Data records
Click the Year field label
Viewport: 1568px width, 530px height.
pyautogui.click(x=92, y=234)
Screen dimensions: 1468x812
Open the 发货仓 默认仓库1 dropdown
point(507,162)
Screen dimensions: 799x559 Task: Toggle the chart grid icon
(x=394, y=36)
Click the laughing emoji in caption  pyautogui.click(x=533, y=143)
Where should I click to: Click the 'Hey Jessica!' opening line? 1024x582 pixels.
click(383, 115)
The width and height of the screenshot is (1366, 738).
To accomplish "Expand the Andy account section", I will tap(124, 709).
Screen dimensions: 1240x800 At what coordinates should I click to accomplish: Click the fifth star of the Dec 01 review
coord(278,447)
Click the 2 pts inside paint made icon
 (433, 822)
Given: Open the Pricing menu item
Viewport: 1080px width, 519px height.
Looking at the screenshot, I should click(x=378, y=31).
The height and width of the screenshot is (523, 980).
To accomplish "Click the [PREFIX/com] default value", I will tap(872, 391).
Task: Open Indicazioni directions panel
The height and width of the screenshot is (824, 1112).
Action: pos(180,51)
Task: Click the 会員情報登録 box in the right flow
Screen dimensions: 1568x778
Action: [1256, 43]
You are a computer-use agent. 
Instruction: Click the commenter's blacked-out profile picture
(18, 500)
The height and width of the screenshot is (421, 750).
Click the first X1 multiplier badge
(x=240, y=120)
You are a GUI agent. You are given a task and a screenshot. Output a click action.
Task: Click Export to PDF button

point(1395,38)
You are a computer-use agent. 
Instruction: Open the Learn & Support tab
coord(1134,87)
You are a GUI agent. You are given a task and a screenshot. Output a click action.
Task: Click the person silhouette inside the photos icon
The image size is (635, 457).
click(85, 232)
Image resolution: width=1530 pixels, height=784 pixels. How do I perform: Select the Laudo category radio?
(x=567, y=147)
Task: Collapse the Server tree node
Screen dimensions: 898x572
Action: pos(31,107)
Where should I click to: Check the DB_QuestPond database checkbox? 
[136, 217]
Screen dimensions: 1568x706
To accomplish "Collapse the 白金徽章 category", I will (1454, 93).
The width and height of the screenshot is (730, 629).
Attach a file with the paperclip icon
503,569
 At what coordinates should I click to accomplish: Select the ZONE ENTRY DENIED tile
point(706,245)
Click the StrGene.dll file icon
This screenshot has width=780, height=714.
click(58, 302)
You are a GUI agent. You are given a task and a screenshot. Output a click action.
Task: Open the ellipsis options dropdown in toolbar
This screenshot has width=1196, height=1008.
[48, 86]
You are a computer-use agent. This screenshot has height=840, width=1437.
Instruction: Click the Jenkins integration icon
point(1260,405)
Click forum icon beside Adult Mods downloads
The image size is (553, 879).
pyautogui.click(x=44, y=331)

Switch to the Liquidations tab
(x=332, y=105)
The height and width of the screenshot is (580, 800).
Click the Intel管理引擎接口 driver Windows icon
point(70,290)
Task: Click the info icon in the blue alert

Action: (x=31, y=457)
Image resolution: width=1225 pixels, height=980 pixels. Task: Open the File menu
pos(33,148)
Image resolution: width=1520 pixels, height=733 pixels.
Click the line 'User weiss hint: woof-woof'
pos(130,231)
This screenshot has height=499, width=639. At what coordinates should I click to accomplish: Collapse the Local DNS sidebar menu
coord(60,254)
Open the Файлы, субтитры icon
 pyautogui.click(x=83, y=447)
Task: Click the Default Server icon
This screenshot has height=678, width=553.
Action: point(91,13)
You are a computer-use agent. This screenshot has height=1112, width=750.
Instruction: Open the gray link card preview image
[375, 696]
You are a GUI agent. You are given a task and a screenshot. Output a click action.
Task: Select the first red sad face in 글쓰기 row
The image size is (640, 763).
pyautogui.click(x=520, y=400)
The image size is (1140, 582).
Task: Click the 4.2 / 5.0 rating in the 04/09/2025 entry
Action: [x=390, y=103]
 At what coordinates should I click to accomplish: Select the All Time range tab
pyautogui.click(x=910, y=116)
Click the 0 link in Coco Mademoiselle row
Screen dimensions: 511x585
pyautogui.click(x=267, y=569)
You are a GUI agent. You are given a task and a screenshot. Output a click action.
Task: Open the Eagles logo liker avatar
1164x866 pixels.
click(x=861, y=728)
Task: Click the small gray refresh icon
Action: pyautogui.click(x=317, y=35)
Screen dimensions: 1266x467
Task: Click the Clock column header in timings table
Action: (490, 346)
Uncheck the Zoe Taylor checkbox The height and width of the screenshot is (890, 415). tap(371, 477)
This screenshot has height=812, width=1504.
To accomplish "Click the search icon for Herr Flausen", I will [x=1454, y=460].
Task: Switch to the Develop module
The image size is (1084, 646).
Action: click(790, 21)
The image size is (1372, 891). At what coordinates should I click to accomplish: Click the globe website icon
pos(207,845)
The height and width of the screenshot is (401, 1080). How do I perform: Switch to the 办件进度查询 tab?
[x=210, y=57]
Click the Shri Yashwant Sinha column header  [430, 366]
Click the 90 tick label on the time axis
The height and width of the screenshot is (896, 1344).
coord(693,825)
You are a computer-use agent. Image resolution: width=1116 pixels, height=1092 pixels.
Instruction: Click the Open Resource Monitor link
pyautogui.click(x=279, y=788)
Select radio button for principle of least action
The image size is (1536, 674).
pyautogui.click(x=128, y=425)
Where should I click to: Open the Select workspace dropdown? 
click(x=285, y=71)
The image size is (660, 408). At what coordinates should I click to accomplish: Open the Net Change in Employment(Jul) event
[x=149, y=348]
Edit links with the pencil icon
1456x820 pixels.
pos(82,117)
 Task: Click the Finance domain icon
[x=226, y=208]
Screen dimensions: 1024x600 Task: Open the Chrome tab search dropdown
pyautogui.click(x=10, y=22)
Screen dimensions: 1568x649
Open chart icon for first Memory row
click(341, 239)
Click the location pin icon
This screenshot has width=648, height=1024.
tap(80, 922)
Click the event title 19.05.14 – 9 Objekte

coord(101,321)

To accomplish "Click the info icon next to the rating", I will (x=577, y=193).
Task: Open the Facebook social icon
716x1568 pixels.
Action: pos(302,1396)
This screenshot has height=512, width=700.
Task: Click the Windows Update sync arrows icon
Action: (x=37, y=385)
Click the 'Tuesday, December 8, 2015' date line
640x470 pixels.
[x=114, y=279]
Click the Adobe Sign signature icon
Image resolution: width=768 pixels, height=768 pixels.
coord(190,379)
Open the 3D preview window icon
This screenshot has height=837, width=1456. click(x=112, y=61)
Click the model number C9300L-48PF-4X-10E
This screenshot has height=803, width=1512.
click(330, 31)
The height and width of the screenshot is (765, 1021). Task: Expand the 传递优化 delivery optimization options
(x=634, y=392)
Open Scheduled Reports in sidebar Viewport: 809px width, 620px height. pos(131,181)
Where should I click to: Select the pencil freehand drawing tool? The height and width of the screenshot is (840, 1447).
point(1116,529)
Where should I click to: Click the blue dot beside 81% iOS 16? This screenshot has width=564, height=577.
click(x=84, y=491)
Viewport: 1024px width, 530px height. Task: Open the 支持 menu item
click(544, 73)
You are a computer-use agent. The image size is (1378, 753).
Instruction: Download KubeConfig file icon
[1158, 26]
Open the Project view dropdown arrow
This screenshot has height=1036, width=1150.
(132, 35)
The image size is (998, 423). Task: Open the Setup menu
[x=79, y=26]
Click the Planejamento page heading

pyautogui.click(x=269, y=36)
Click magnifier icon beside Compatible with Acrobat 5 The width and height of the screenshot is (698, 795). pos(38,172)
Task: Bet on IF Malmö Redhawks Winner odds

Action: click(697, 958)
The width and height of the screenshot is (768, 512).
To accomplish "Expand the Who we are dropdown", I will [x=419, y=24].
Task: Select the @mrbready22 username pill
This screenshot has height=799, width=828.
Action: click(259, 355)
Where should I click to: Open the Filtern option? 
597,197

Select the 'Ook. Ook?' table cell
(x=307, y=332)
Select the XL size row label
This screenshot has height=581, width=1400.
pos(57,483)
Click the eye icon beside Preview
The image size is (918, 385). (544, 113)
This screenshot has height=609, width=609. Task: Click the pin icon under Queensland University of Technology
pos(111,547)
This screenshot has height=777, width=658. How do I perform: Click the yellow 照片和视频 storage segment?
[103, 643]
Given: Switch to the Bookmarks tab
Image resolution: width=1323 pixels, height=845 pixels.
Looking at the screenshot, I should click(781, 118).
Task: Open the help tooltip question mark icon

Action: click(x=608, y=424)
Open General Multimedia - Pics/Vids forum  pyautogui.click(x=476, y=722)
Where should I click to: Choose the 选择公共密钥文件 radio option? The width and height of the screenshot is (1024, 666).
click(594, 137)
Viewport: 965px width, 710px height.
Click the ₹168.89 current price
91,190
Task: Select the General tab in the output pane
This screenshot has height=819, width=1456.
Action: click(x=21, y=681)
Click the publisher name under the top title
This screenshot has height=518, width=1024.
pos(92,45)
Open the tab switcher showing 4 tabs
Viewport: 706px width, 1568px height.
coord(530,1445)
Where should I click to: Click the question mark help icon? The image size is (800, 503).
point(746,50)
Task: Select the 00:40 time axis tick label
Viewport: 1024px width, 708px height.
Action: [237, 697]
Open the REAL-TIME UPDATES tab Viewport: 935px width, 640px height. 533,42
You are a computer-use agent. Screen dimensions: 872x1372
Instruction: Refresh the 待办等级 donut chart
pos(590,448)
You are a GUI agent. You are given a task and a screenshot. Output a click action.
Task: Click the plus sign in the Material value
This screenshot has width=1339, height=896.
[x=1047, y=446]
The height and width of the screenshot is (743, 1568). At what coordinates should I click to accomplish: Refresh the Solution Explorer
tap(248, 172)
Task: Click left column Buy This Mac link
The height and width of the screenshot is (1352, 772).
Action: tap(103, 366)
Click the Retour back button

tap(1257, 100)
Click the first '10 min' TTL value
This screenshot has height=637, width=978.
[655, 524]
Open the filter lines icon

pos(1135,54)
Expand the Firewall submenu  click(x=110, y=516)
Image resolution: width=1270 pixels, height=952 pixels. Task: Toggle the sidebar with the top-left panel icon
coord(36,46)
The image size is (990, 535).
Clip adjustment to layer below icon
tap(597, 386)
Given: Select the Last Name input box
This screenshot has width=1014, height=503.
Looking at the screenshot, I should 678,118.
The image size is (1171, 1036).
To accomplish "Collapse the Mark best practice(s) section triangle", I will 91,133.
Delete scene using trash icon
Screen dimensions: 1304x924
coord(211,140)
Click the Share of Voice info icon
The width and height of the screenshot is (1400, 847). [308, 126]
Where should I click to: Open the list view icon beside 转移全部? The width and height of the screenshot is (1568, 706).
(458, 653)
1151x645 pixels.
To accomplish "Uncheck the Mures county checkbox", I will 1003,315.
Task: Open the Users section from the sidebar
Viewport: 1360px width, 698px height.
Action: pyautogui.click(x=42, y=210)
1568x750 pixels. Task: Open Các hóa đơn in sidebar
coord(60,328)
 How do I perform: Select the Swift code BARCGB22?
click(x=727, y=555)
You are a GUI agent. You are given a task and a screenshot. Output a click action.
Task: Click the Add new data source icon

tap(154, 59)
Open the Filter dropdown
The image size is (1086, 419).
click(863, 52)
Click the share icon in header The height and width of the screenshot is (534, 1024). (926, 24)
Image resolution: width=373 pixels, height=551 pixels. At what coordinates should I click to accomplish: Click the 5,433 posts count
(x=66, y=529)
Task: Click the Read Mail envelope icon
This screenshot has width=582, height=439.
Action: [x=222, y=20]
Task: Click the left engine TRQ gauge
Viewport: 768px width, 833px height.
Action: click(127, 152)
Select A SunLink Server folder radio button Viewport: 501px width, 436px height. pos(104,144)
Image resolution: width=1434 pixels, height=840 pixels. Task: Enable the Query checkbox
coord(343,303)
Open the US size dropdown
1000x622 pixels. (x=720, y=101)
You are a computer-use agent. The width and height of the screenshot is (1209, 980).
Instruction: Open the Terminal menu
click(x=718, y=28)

> [Exercise description]: Can you copy out the rows above, from the line with "Viewport: 965px width, 710px height." up to and including the line with "coord(530,1445)", keeping every character unchanged?

> [Exercise result]:
Viewport: 965px width, 710px height.
Click the ₹168.89 current price
91,190
Task: Select the General tab in the output pane
This screenshot has height=819, width=1456.
Action: click(x=21, y=681)
Click the publisher name under the top title
This screenshot has height=518, width=1024.
pos(92,45)
Open the tab switcher showing 4 tabs
Viewport: 706px width, 1568px height.
coord(530,1445)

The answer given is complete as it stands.